How to find the number of inversions in an array ? [duplicate]

Answer 1

You could also use a counting sort-like approach, if the array only contains small numbers for example (like if it's a character array):

inversions = 0
let count = array of size array.Length
for i = 0 to array.Length - 1 do
    for j = array[i] + 1 to maxArrayValue do
        inversions = inversions + count[j]

    count[array[i]] = count[array[i]] + 1

Basically, keep a count of how many times each element appears. Then at each step i, the number of inversions the ith element generates is equal to the sum of all the elements bigger than i that come before i, which you can easily compute using the count you're keeping.

This will be O(n*eps) where eps is the domain of the elements in your array.

This is definitely simpler in my opinion. As for efficiency, it's only good if eps is small obviously. If it is, then it should be faster than other approaches since there's no recursion.

Answer 2

It is actually an application of divide-and-conquer algorithm, and if you are familiar with it you can come up with the solution quickly.

Take [1 3 8 5 7 2 4 6] as an example, assume we have sorted array as [1 3 5 8] and [2 4 6 7], and now we need to combine the two arrays and get the number of total inversions.

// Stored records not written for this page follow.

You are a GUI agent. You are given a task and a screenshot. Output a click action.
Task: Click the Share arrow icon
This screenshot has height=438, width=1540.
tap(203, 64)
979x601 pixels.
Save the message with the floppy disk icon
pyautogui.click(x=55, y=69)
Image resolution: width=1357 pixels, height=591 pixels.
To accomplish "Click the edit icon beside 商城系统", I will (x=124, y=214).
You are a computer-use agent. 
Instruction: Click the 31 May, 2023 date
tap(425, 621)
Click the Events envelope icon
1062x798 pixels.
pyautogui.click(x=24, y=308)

Since we already have number of inversions in each sub-array, we only need to find out the number of inversions caused by array merging. Each time an element is inserted, for example, 2 inserted into [1 # 3 5 8], you can know how many inversions there are between the first array and the element 2 (3 pairs in this example). Then you can add them up to get the number of inversions caused by merging.